I try to visit M. Cliche every year for a new supply of old platitudes, but though his work seems everywhere — especially in an election year — he himself isn't easy to track down. He tends to blend into the background once he's reduced the art of conversation to a solemn exchange of old saws.

A determined recluse, Pierre seeks no credit for his solemn truisms. Indeed, man of taste that he is, he would deny authorship if he could. But he takes on the, yes, awesome job of supplying me with a carload of cliches lest I trip up and say something original. Can't have that. Too risky.

As the new year, yes, dawned, I went looking for the man whose very name is a cliche. He resides just where you'd expect — in an ordinary bungalow in a nondescript neighborhood of a small suburb of a standard statistical metropolitan area somewhere in the blank-as-snow Midwest, probably Iowa. He lives the humdrum life of your standard stoolie in a federal Witness Protection Program, lest editors driven beyond distraction by cliches hunt him down and put -30- to his incorrigible career.

It took a while to locate unlucky Pierre. The tip-off was the long row of vans outside his forgettable little house, every one of them full-to-bursting with last year's well-used platitudes. Inside the house, back in a den crowded with his favorite banalities, he was busy plying — what else? — his trade.

The man works even and especially on holidays, weekends and during political campaigns. There's not a speech given, toast delivered, anniversary observed, greeting exchanged ("Cold enough for ya?") that does not bear his ineradicable mark.

Certainly no presidential primary or national nominating convention is complete without M. Cliche's many contributions, for he has an extraordinary grasp of the excruciatingly ordinary, as the transcript of our conversation makes clear:

"Good morning, Monsieur Cliche, you look well this new year."

"Sound as a dollar."

"Oh, dear. Sorry to hear that. But your prose remains as prosaic as ever. Your phrases must be the most widely disseminated in our cultural, if you'll pardon my French, milieu. We are all indebted to you."

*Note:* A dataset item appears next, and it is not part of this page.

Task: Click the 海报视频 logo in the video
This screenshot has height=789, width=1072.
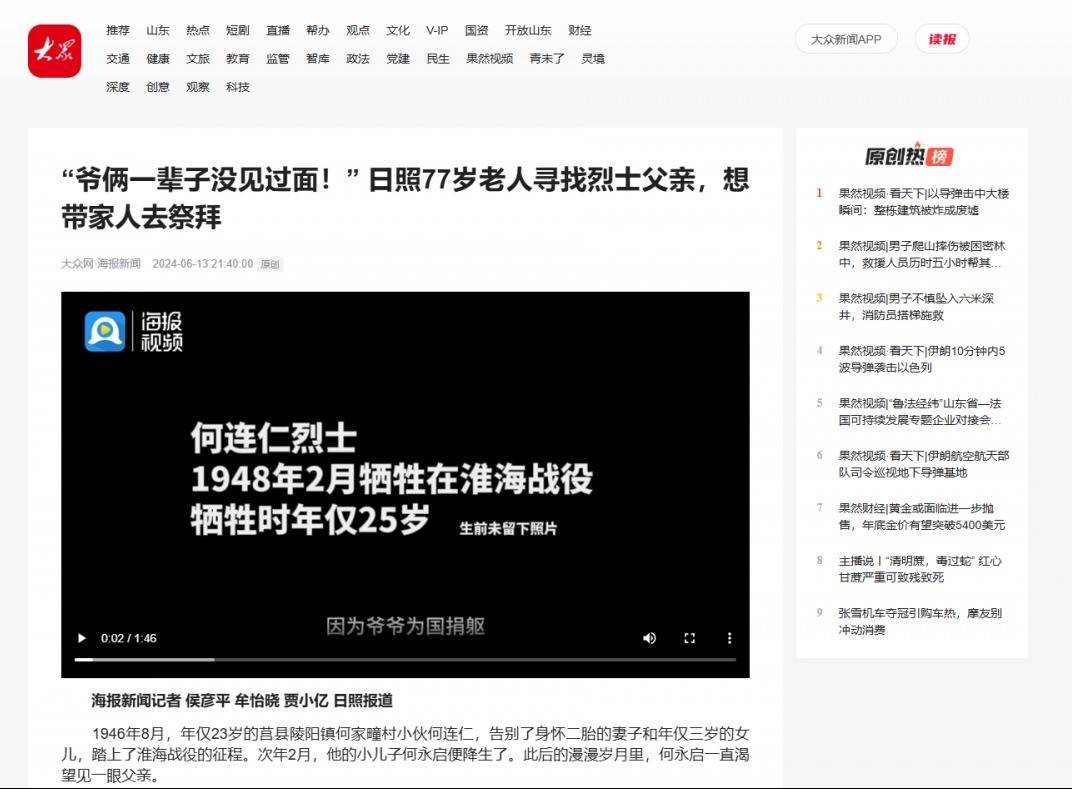Action: 134,331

"Don't mention it. Please don't mention it. To anyone."

"I'm here to get your take on this year's presidential race. Which candidate do you favor?"

"Whichever one will prove to be … a change agent."

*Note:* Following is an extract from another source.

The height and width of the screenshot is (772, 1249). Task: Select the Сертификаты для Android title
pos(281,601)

"Which reminds me: What did the caucus-goers in Iowa vote for?"


"What did that do to the presidential race?"

"It upended it."

"In light of the results from Iowa, who are you betting on to win the presidential nomination of their respective parties?"

"All bets are off."

"So what kind of presidential candidate are you looking for?"

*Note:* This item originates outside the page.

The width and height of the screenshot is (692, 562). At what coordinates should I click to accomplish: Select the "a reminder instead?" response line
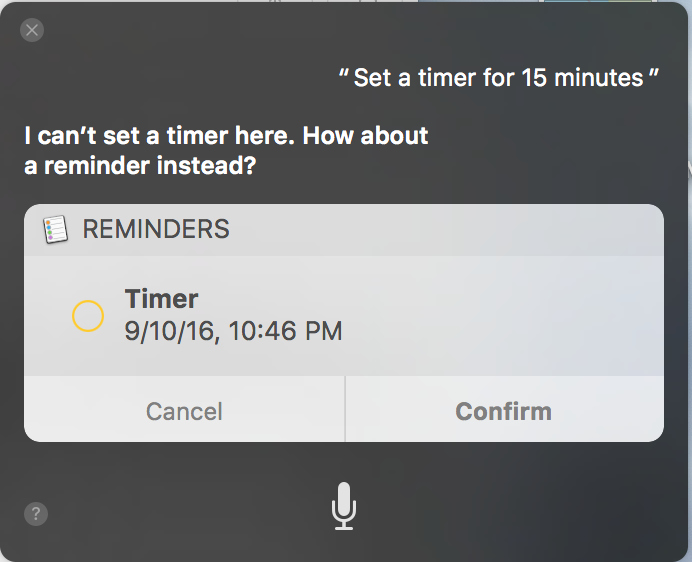[x=140, y=166]
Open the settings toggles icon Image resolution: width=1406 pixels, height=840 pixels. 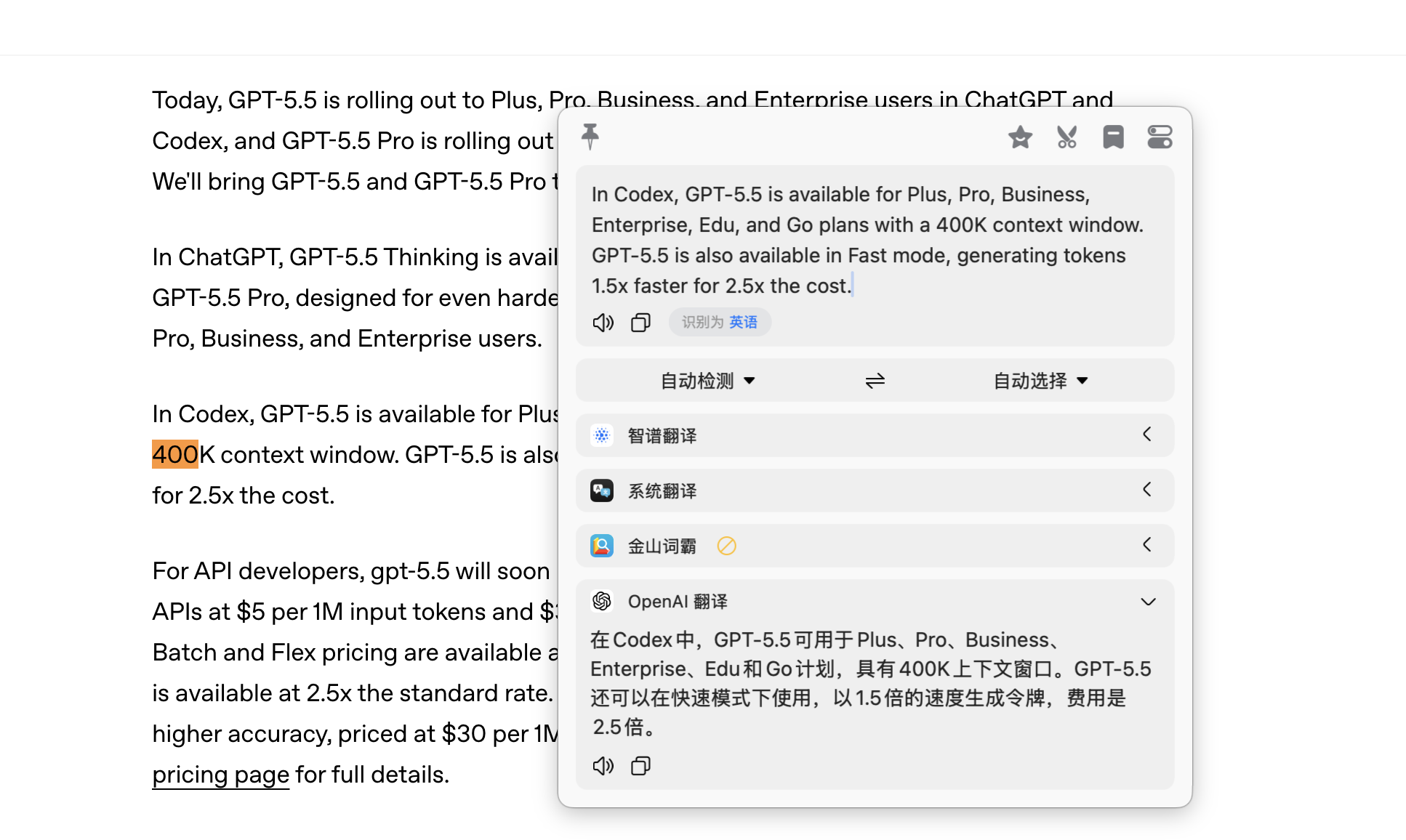tap(1160, 137)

"Someone who'll be ready for the job from Day One."

"That sounds familiar."

"Thank you. It's an oldie but a goodie."

"What has her poor showing in Iowa done to Hillary Clinton's presidential hopes?"

"She's down but not out."

"What does she hope to become in New Hampshire?

"The Comeback Kid."

"Is there anything new these days in the cliche business?''

"Nope. The more things change…"

"The more they stay the same?"

"That's the bottom line."

"But on balance, how do these times shape up?"

"It's the best of times, it's the worst of times."

"Yeah, Charlie Dickens spoke for the ages, all right, any of them. But what will cliches be like in the future?''

"First and foremost, they'll be bigger and better."

"Thank you, sir, but as much as I've enjoyed this…"

"Stroll down memory lane?"

"Yes, that's the exact phrase I wasn't looking for. But my question was about the future, not the past. What can you tell me about it?"

"It lies ahead."

"How should we meet it?"

"We must hope for the best but be prepared for the worst."

"Yes, but what will the new year bring?"

"Only time can tell."

"Thanks. That would make a great conclusion, so to speak, for a column. So safe."

"On the other hand…"

"One can never tell?"

"That's it. You're catching on. It's simple once you get the hang of it. Just put your mind in idle and let it drift. Then the cliches never stop coming. It's thinking that's the (clear and present) danger to cliche-making. Don't worry, be happy. A cliche a day keeps thought away."

"Thanks for your time. It's been a (familiar) pleasure interviewing you.''

"My pleasure entirely. Have a good day. Catch you later," said M. Cliche, smiling like the, yes, proverbial Cheshire Cat.